Trying to decide what to read in the run up to something that you're strangely looking forward to for the sorting out aspect yet simultaneously dreading, leaves a real dilemma of choices. I'd probably be best staying well away from anything traumatic or hospital-y, stick to nice comforting, happy, jolly reading that would bathe my sub-sub-conscious in warm soothing waters ready for that visit under anaesthesia. So please don't ask me why I picked up If I Stay by Gayle Forman.
But how glad I am that I did.
I read some of the publicity blurb beforehand...children's book... sensational and hotly contested rights auction...sold in eighteen countries... feature film rights acquired by the company that have produced Twilight and same director already signed up. You and I both know we've been disappointed by such triumphant fanfares in the past so my hopes weren't that high.
I didn't read all the information that came in the press release and I am so delighted I didn't. If you feel up to the ride and can possibly just ignore any plot details you hear about this book and read it 'cold' you may well have a similar and untainted reading experience to mine. The cover details very cleverly don't give too much away either so I had no idea what was about to happen and this added hugely to the impact of a book that is being lauded as another...well I'm not going to tell you that either because that would also give everything away, but it is and I think actually better than...
I'll give you the merest hint of a plot. Mia is the seventeen-year old daughter of hippy rock dude parents who've had to shrug off the trappings of that life to settle down into parenthood; thankfully they only shrug off the outward visible signs because the inward signs suggest they are just the same free-spirited beings they ever were. It all comes as quite a surprise when Mia shuns the rock world for the classical, the cello and an application to study at the Juilliard in New York.
That's all I'm going to tell you and I can see I'm painting myself into a corner here, not leaving that much
to say beyond the fact that the meeting I had with Mia, her
parents and her younger brother Teddy and her bigger 'family' rates as
one of those exceptional reading experiences of recent months and yet again I was
shamelessly blinking away the tears by the end.
If I Stay should be sad but it's not, I went through the mill a bit as I read but closed the book filled with optimism and a sense of real old fashioned yet unsentimental comfort and joy. If you read elsewhere that it is a
' gripping, heartrending and ultimately life-affirming novel about the power of love and loss,'
then believe it, because it is indeed that and some.
Reading more about New York-based Gayle Forman (who I see from her blog is book touring in the UK this week, I don't usually plan things this well) I was interested to see that this book evolved from real-life events which struck close to home, allowing her to find a voice for her emotions, a chance to consider some of the choices that become available when life bowls you that great big googly. Building resilience can be a slow and difficult process but an essential one if you're going to be able to withstand the next knock and the one after that, writing it all down often such a useful way through the mire.

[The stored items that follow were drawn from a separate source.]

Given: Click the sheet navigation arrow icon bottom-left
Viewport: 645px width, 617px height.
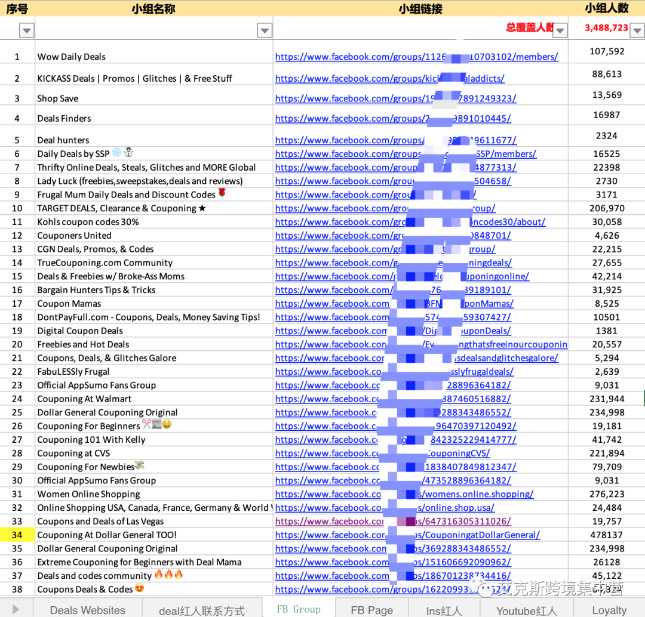Looking at the screenshot, I should [x=14, y=610].
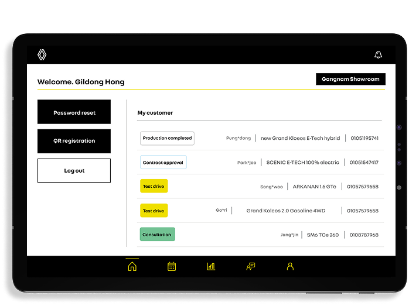
Task: Select the Test drive tag for Song*woo
Action: tap(154, 187)
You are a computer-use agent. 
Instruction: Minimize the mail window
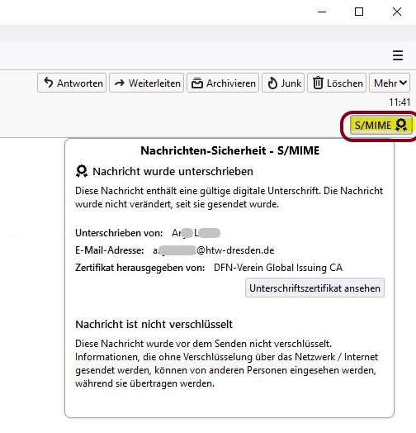tap(322, 12)
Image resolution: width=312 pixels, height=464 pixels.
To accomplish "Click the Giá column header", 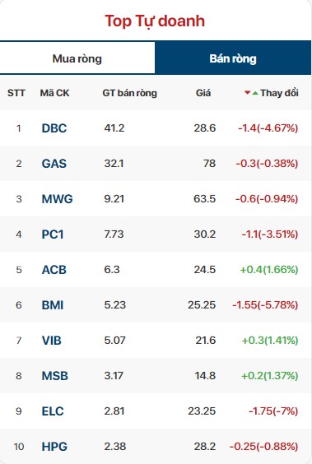I will pos(203,93).
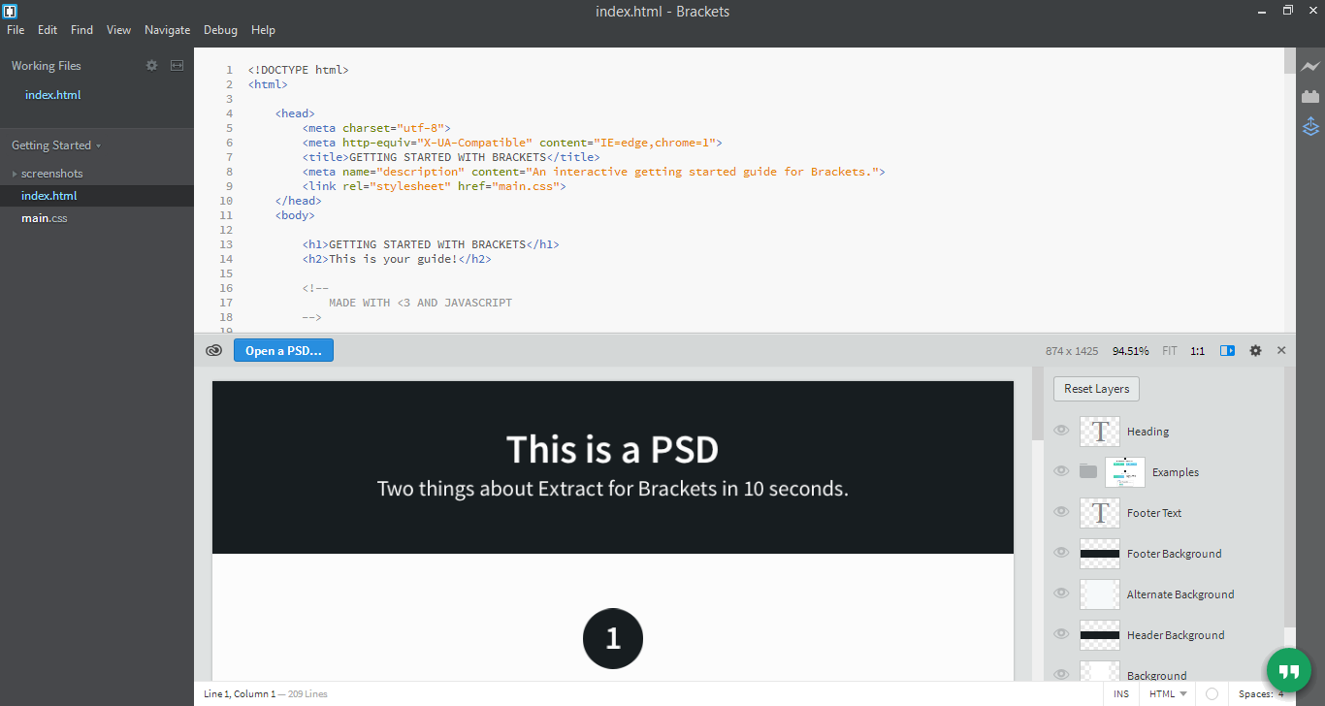This screenshot has width=1325, height=706.
Task: Click the Reset Layers button
Action: tap(1096, 389)
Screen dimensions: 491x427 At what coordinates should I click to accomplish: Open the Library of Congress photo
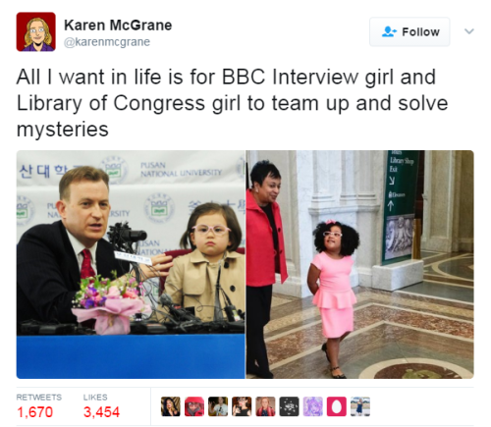pyautogui.click(x=360, y=264)
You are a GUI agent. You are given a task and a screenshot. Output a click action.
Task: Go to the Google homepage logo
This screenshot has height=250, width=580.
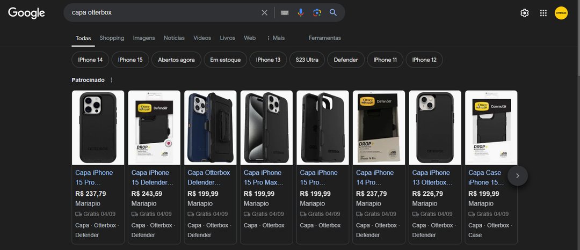pyautogui.click(x=26, y=13)
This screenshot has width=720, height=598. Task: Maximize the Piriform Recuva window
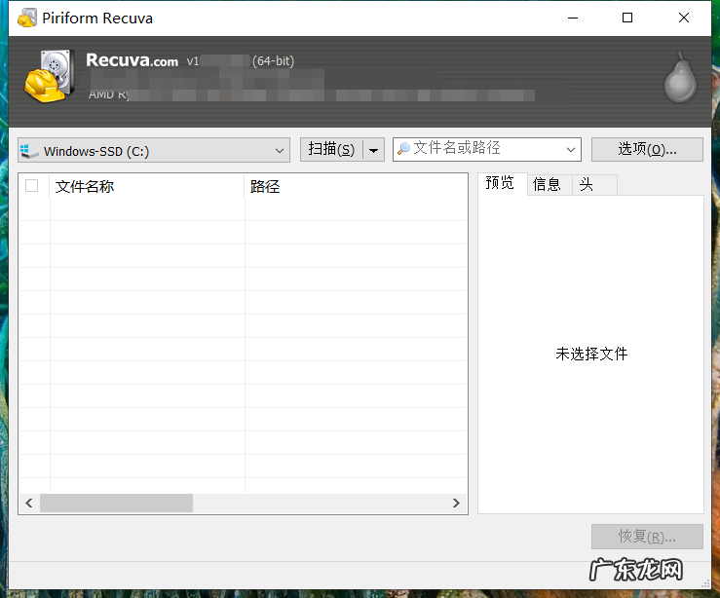pyautogui.click(x=627, y=18)
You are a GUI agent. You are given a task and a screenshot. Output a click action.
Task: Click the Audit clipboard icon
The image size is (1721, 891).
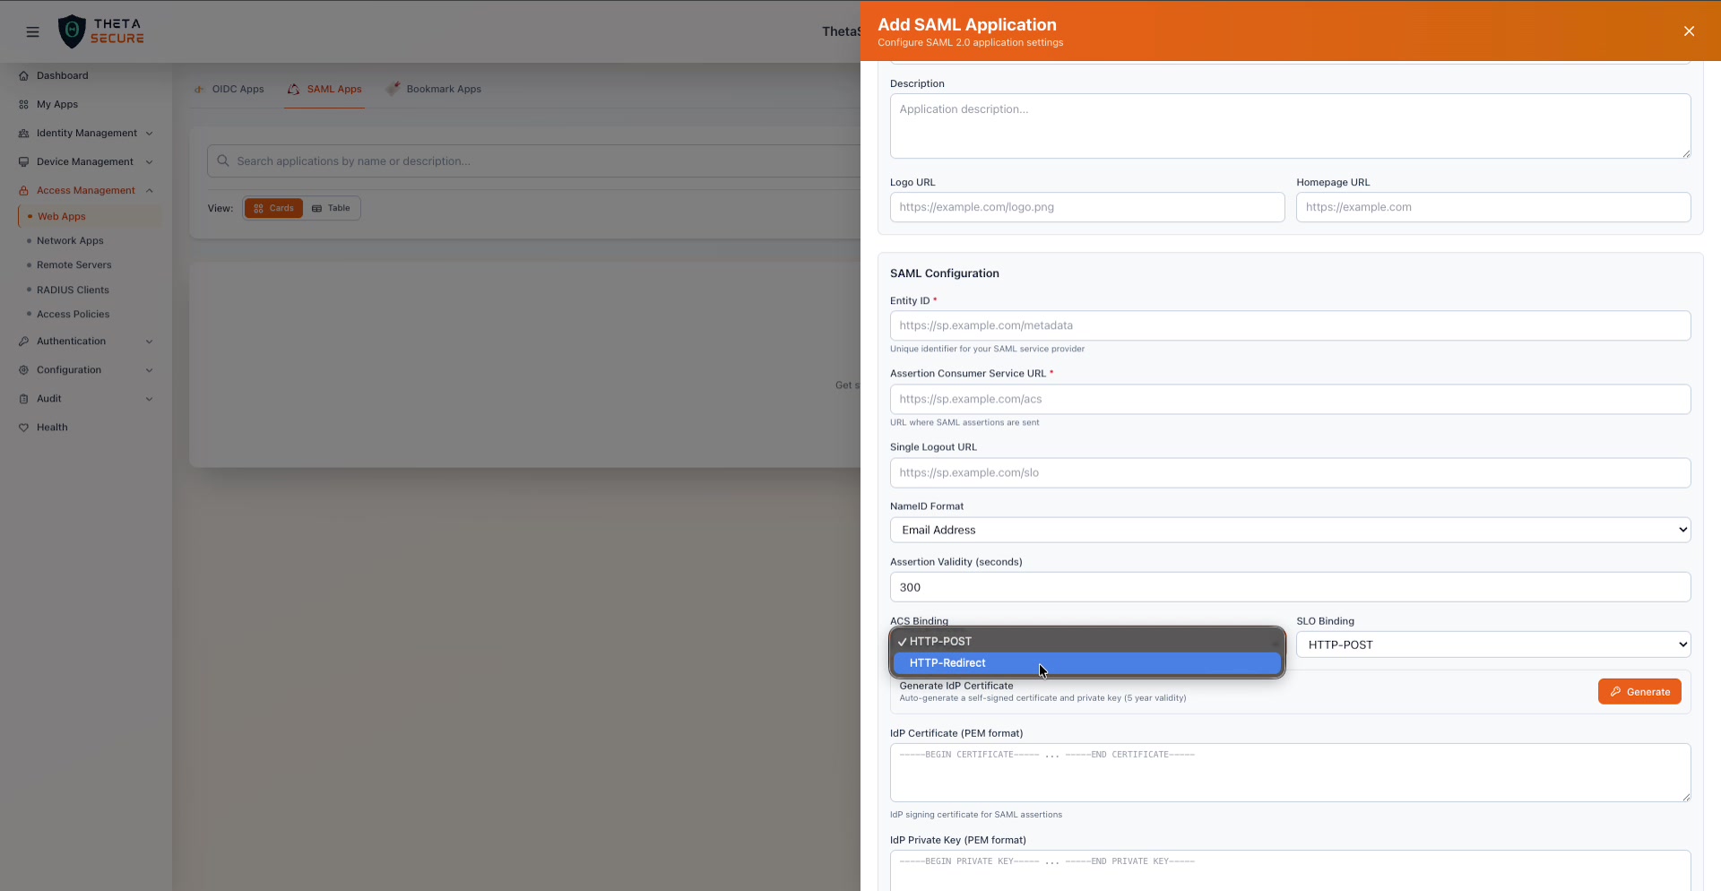point(24,399)

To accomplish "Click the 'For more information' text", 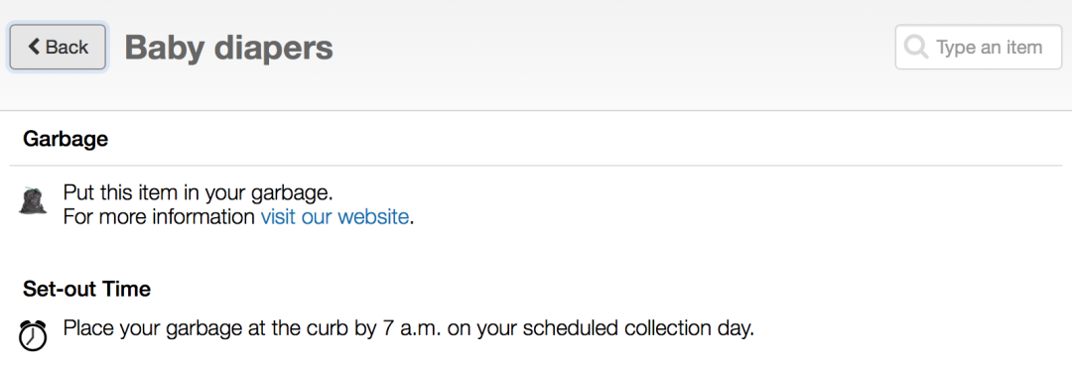I will (159, 217).
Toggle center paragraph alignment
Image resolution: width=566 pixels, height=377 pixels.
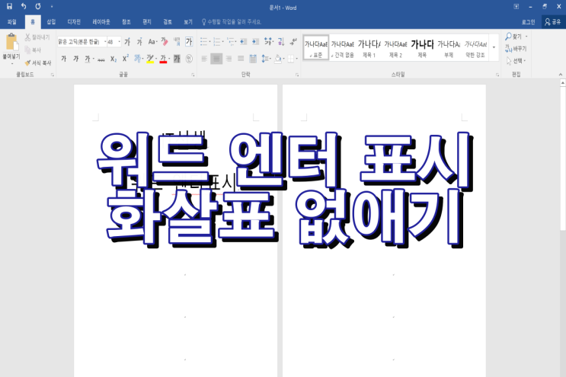pos(216,59)
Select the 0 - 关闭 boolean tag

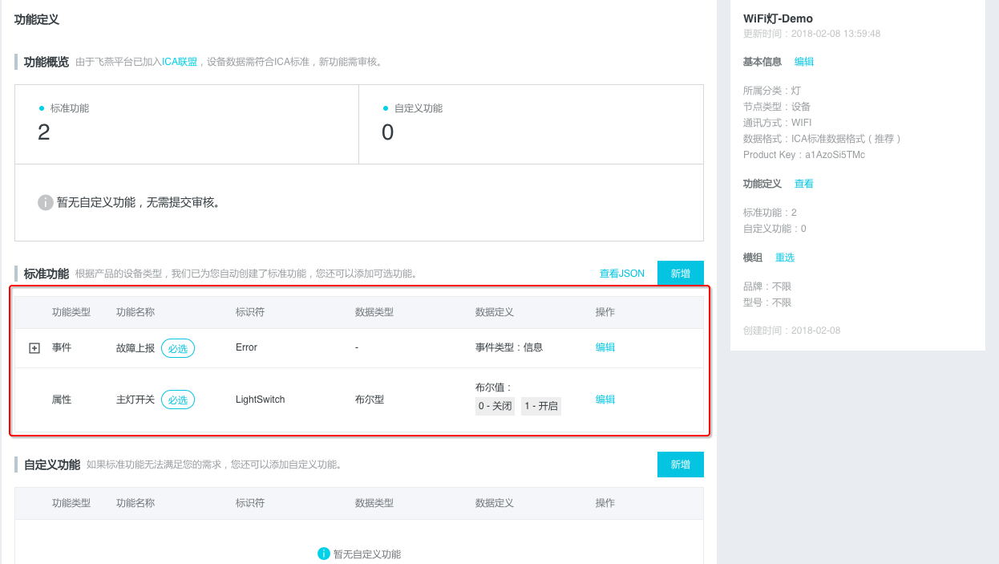point(495,407)
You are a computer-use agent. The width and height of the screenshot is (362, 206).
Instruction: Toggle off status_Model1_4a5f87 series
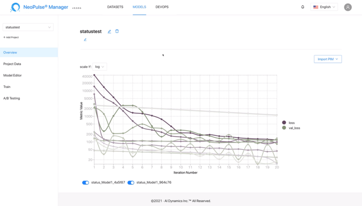(x=86, y=183)
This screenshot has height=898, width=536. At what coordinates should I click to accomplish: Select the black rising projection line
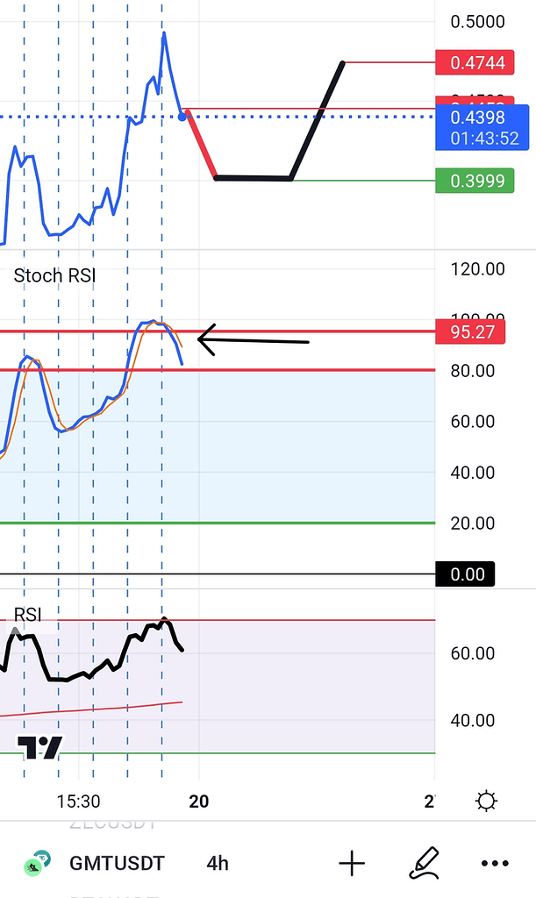[x=318, y=119]
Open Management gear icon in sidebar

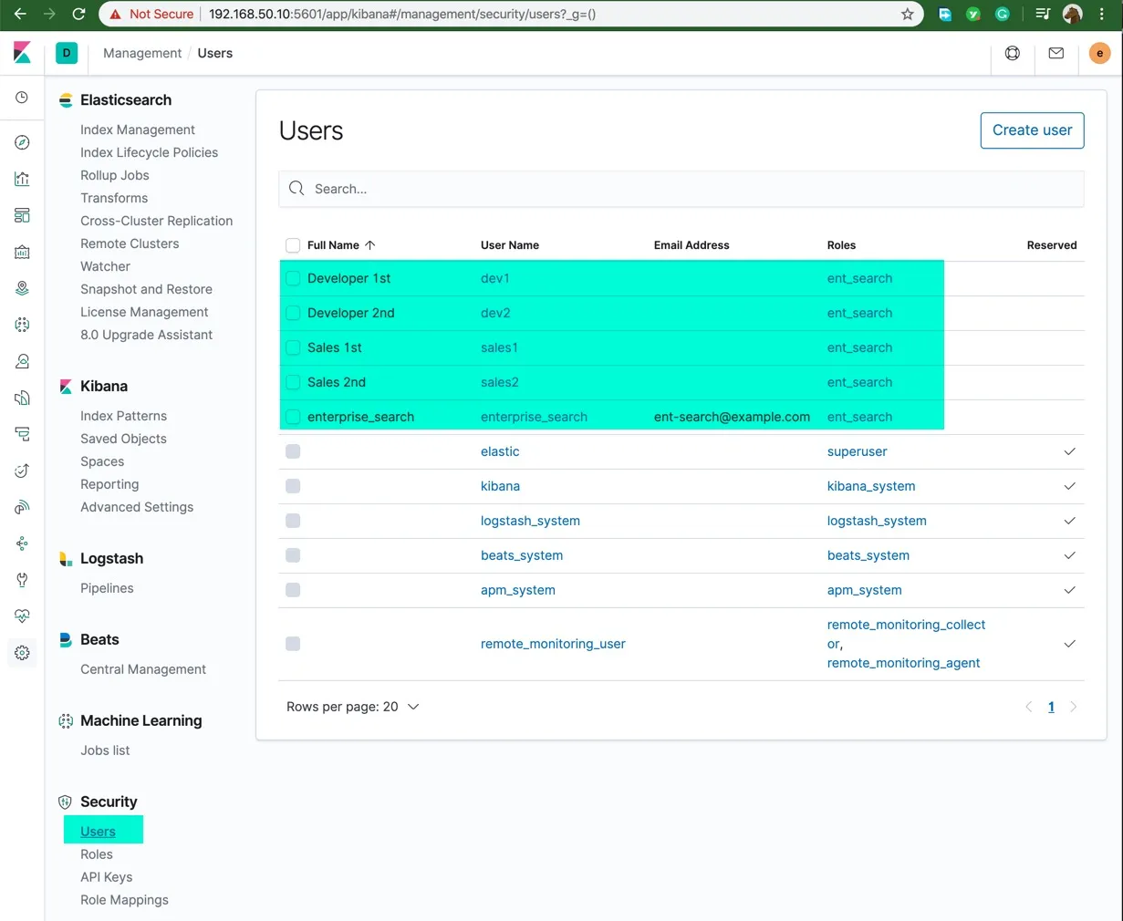point(22,653)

I've tried desperately hard to give nothing away when actually there is so much more I want to say about If I Stay, the writing, the voice, the events and just how astutely Gayle Forman constructs this book by... and how by using...and the characters who come to life when...and the whole wonderfully explored question of what makes a family and...but I've stopped myself because I'm desperate for anyone who reads this post and then decides to chance this book to be able to approach If I Stay just as I did, with no real clue about what was coming next.
If someone tries to tell you any more about it just do that la-la-la and stop up your ears thing.
I'd also then have to urge you not to Google it either because there are some reviews out there that sadly tell all down to every last plot detail. Just read this book before the hype machine cranks up if you possibly can, get it from the library, or nip out and meet Gayle Forman if she's coming to a bookshop near you, and please could you say hi and thank her for a great book from me.
I can at least help out three of you anyway, names in comments because there are three copies of If I Stay by Gayle Forman ready and waiting and no messing about dressing up, Rocky will choose the winners very quickly and get the books dispatched from the publishers in double quick time, hopefully before the beans are spilt and the magic is spoilt, then once you've read it you'll just have to pledge to keep the If I Stay secrets too.